=== WHAT TO DO ===
Every line below from the one containing "The image size is (1477, 927)." through the one containing "Uncheck the colorData1 predictor checkbox" must be transcribed exactly. Omit all lines outside that stretch.

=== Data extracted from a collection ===
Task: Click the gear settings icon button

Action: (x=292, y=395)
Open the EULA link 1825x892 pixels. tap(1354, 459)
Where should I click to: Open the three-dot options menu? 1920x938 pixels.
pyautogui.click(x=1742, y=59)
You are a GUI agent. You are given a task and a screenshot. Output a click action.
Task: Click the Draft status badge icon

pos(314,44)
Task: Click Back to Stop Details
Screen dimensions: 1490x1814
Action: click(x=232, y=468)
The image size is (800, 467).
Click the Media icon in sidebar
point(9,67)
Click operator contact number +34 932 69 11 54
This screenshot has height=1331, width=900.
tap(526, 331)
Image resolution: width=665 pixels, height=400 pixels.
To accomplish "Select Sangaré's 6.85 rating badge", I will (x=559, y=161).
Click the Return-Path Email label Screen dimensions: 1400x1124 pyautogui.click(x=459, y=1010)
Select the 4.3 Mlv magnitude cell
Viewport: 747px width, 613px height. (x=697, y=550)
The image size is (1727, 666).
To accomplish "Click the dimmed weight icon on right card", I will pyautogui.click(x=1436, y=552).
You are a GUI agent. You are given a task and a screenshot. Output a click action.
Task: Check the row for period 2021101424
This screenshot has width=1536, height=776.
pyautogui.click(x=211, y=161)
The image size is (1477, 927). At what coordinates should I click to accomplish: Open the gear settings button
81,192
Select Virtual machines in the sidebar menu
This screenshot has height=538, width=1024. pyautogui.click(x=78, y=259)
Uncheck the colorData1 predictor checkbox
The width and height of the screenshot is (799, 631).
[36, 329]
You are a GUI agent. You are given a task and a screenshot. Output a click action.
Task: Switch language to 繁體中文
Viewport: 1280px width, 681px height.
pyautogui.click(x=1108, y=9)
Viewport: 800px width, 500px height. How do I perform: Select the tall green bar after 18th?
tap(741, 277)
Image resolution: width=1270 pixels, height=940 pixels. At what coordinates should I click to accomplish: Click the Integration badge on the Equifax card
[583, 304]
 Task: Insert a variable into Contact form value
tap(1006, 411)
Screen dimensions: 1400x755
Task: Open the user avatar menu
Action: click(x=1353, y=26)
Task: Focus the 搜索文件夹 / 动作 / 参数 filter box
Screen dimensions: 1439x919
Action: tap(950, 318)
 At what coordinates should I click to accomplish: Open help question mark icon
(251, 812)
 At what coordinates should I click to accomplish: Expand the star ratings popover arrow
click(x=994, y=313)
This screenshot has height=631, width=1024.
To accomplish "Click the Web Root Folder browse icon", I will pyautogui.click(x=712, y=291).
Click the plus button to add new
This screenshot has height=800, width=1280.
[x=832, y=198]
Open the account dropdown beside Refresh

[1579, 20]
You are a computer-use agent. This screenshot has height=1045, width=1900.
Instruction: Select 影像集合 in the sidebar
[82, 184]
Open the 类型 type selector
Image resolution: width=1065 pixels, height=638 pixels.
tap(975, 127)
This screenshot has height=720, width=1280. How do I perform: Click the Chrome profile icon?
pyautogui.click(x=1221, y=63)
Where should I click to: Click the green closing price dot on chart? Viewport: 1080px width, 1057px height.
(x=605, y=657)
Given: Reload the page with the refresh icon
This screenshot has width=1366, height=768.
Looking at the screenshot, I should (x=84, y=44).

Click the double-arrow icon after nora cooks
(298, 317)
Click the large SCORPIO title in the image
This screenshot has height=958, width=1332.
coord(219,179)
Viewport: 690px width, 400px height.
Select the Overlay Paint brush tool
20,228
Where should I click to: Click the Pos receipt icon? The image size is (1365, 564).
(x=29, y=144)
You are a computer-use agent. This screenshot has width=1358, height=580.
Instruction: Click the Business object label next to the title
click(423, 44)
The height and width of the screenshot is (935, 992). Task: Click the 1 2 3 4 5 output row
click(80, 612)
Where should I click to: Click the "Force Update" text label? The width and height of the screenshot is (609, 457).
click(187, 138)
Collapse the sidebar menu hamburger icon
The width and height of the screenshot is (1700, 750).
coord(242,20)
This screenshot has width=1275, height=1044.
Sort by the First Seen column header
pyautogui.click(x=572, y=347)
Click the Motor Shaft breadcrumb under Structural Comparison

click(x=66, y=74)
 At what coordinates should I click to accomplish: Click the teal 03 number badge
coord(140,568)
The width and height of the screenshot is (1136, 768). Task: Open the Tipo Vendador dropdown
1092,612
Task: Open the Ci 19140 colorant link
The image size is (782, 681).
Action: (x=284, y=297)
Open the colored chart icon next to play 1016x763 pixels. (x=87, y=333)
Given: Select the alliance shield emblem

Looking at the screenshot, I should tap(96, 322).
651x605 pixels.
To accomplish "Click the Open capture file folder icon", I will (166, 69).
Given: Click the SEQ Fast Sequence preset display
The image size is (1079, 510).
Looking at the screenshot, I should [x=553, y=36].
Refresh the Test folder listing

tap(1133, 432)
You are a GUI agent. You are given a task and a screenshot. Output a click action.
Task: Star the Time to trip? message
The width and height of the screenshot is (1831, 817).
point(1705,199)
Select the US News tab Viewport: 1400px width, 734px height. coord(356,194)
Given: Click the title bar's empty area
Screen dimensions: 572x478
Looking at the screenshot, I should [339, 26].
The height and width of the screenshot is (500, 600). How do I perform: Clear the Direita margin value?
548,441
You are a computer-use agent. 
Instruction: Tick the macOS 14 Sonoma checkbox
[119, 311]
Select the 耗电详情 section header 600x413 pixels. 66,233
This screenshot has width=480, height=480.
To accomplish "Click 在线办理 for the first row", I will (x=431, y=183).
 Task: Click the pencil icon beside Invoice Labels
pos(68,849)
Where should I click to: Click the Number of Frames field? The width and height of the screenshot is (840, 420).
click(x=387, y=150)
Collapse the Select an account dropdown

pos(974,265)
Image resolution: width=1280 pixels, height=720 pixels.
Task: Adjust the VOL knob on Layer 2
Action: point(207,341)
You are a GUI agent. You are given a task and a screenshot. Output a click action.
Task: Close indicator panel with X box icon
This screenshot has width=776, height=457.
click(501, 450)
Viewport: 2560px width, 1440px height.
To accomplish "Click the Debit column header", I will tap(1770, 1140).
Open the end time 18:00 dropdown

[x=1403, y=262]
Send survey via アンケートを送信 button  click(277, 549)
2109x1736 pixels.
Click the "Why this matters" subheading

=== TASK RESPONSE ===
The image size is (1477, 927). At what coordinates should I click to accomplish: Open the gear settings button
81,192
Select Virtual machines in the sidebar menu
This screenshot has height=538, width=1024. pyautogui.click(x=78, y=259)
Uncheck the colorData1 predictor checkbox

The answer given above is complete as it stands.